▸ **What the exercise asks**:
Please rewrite the records below as a numbered list, taking everything from the line containing "Where should I" down to the line containing "click(x=1081, y=186)", both included. Skip blank lines and leave the pictures out.

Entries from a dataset
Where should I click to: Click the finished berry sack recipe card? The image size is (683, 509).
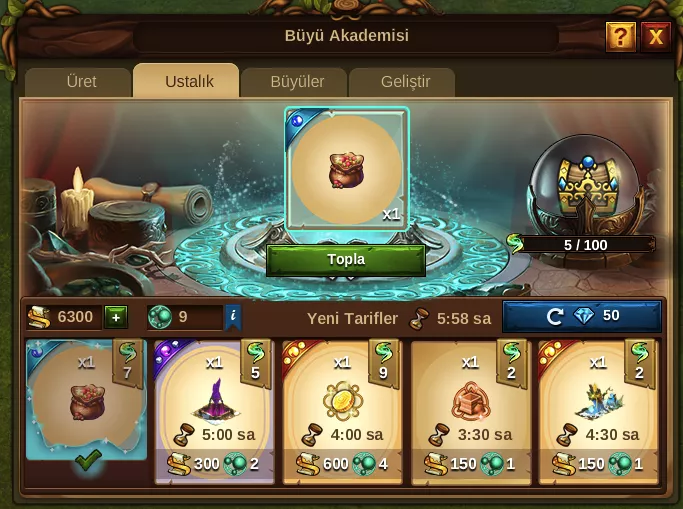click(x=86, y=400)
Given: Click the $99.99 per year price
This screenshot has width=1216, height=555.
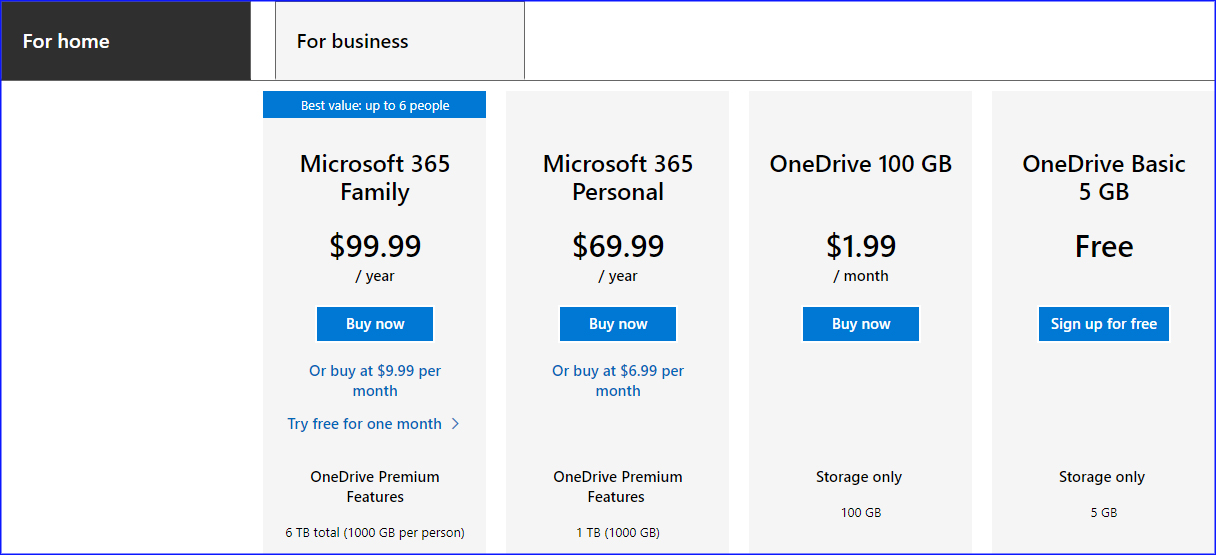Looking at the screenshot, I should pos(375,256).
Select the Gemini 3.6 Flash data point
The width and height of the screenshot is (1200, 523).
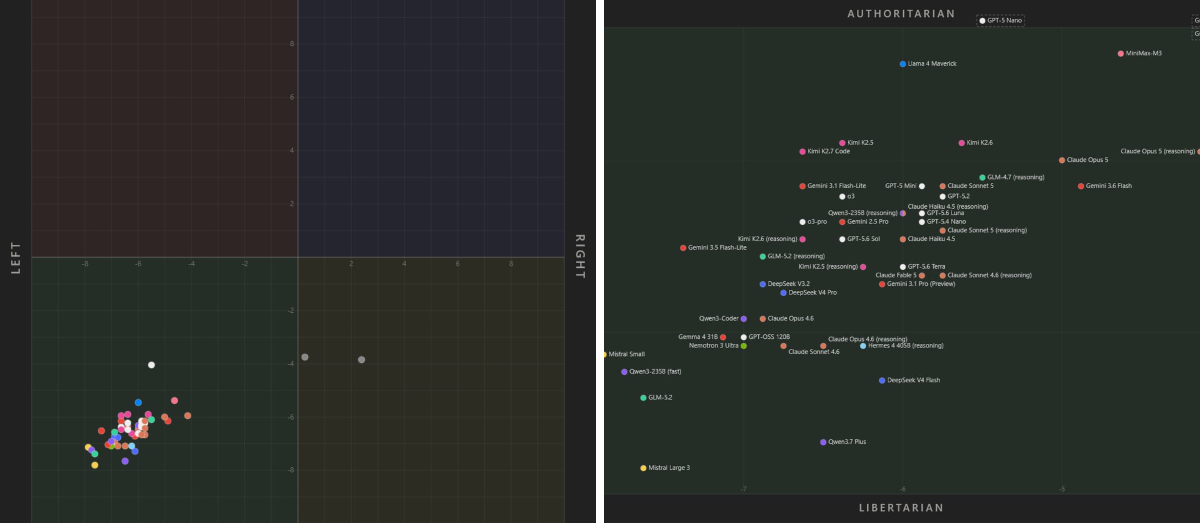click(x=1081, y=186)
...
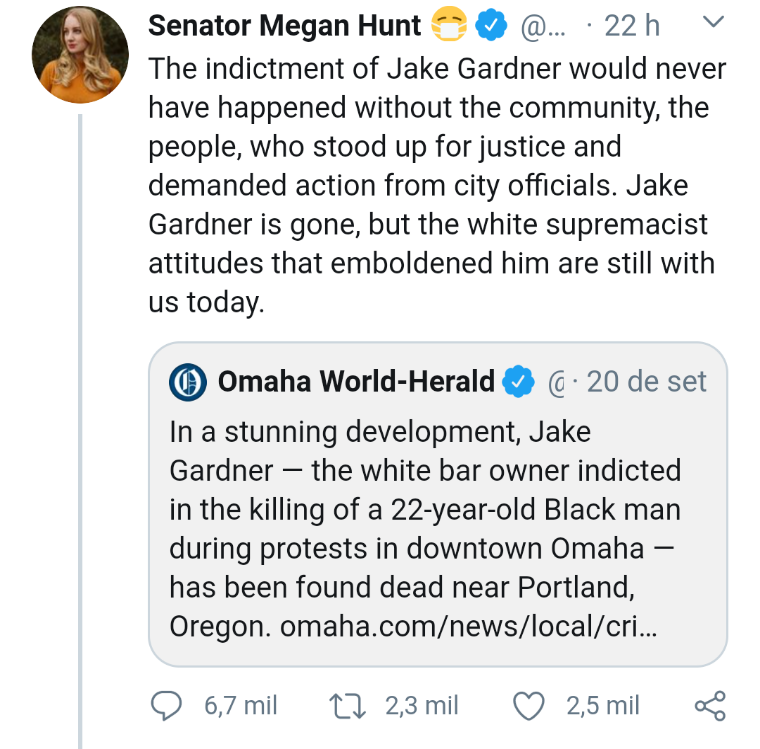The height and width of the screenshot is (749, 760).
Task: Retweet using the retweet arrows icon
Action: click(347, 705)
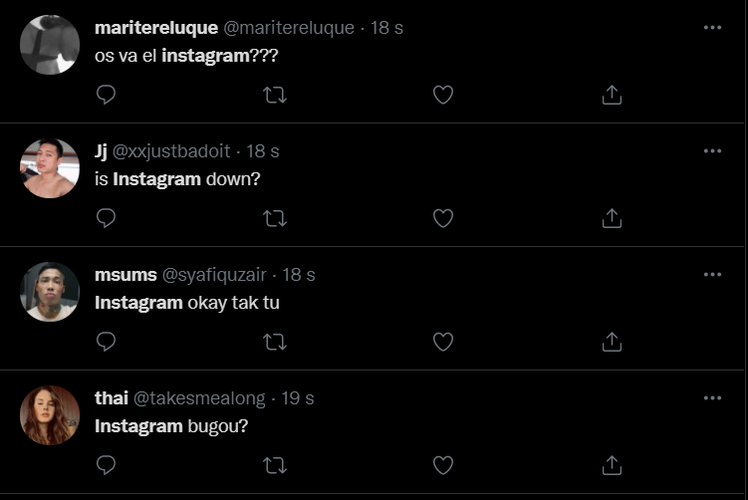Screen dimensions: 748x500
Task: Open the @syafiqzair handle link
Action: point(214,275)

▸ **Solution for this problem**:
1. Where should I click to: Click the finished berry sack recipe card? The image size is (683, 509).
2. click(x=86, y=400)
3. Given: Click the $99.99 per year price
4. This screenshot has width=1216, height=555.
5. Looking at the screenshot, I should pos(375,256).
6. Select the Gemini 3.6 Flash data point
7. The width and height of the screenshot is (1200, 523).
8. click(x=1081, y=186)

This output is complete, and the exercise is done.